The controversy comes from what appears to be Lanzmann’s hidden agenda. Through shrewd questioning, he alludes to his belief that the Poles themselves were somehow responsible for being nearly annihilated by the Nazis. He asks one witness, who lived in the town of Treblinka, if Poles who weren’t Jewish were afraid of the Jews because of what the Nazis were doing. The witness says, “Let me put it this way. When you cut your finger, does it hurt me?” Polish Holocaust survivors objected to the way Lanzmann went about making his film. They were particularly aghast at how he seemingly ignored the people in Poland who rescued Jews or fought the Nazis. He even admitted later that his specific intent was to indict the Poles as anti-Semitic co-conspirators, which probably explains his complete lack of portrayal of the massacres and other deaths of non-Jewish Poles. Lanzmann also leaves out Russian atrocities against the Polish people, such as the Katyn and Minsk massacres.
White Eagle in Borrowed Skies
Gerald Kochan’s documentary “White Eagle in Borrowed Skies” portrays the history of the Polish Air Force during World War II. When Germany invaded Poland in September, 1939, Poland fell in less than a month. Poland’s obsolete planes and outnumbered fliers were no match for the German onslaught. Two weeks into the invasion, Russia broke through Poland’s eastern defenses, and, after the Polish surrender on September 27, 1939, Germany and Russia divided Poland along the Bug River.

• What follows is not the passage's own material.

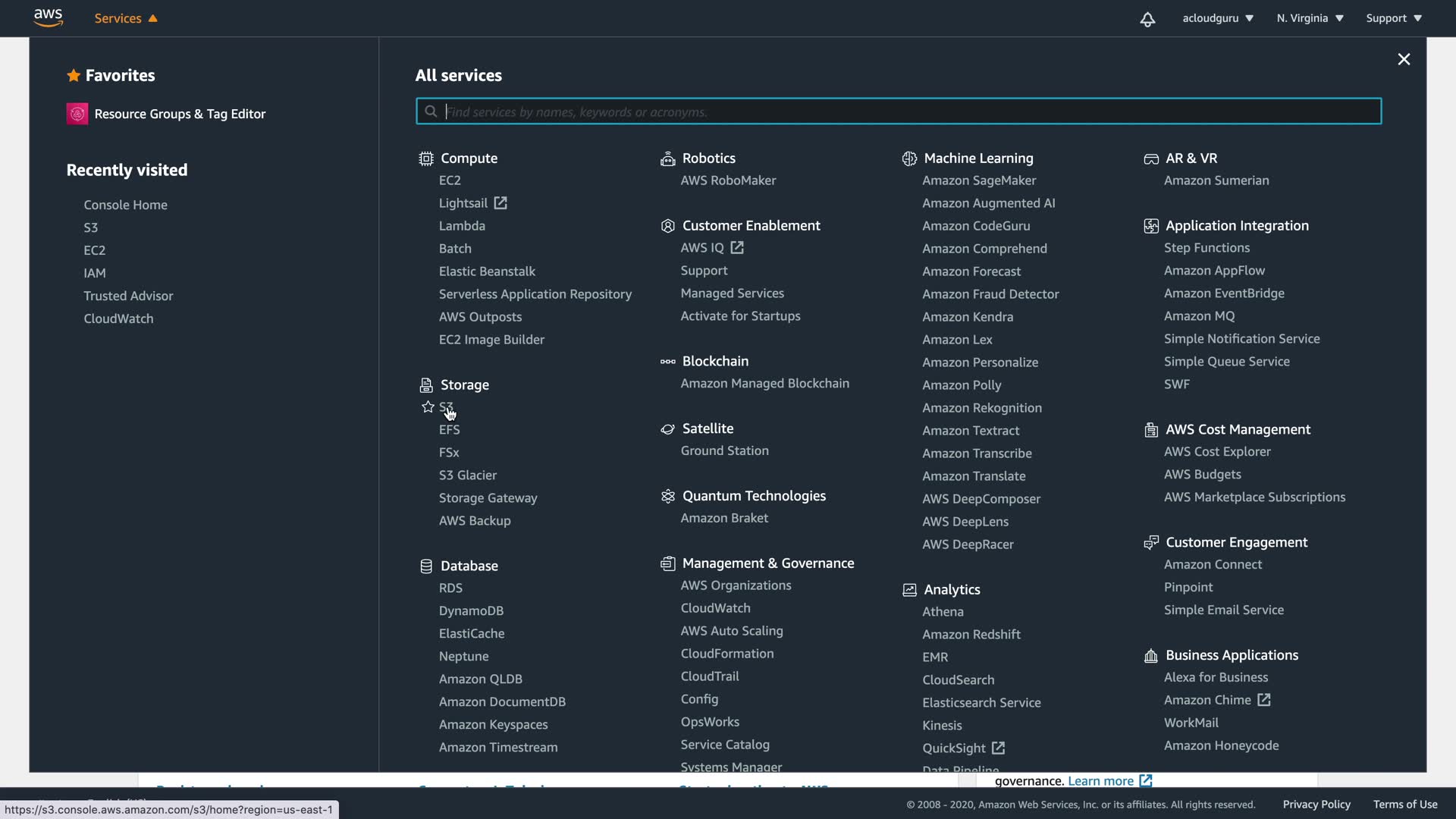Image resolution: width=1456 pixels, height=819 pixels.
Task: Click the Database category icon
Action: coord(426,566)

As pointed out in the film, despite the hopeless odds, the Luftwaffe lost more aircraft in the Polish campaign than against the combined French and British Air Forces in the French campaign.

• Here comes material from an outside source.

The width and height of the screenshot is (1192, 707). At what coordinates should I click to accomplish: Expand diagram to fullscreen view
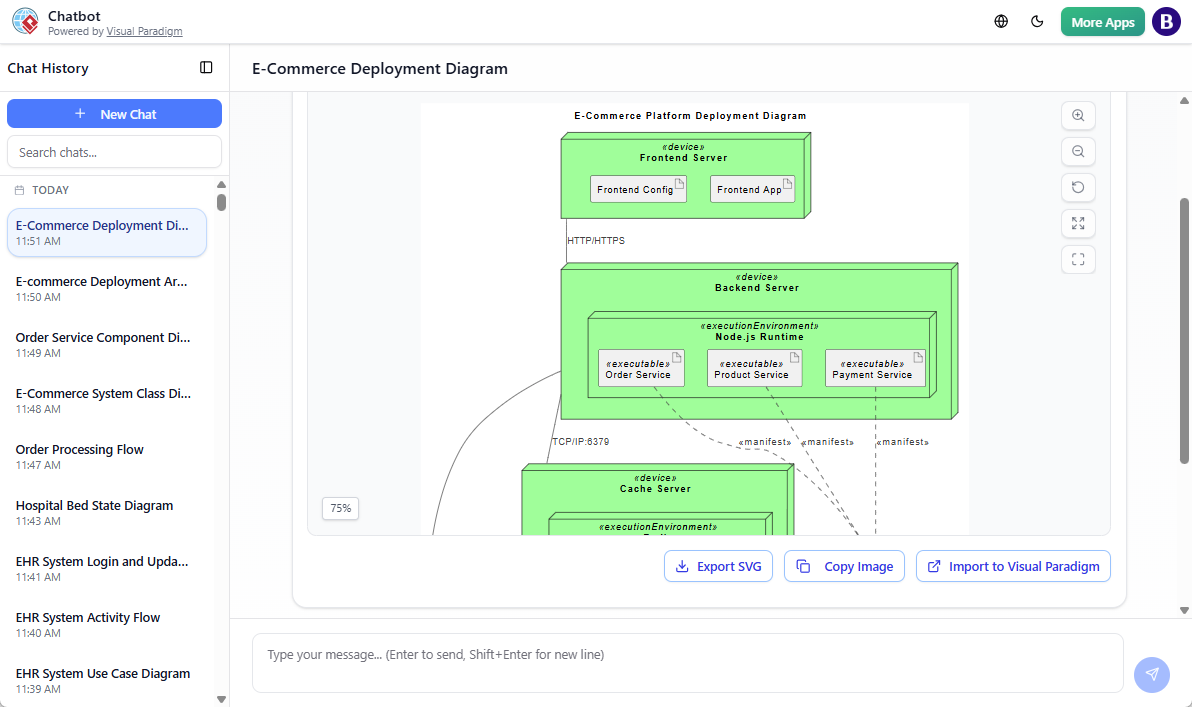point(1078,223)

Realizing that Poland’s defense was hopeless, the Polish High Command told its Air Force personnel to continue the fight in exile. Poland itself was powerless to stop the invasion or the resulting slaughter over the next six years. But if the pilots could successfully find themselves bases in countries abroad to reconstitute, allies for which they could fight, Poland might have the last laugh.
They fought the Luftwaffe over Britain, North Africa, and Russia and one ace even tangled with Japanese Zekes and Georges in the Far East. They accounted for 203 aerial victories over German fighters during the Battle of Britain and thus were instrumental in the eventual victory of the Allies.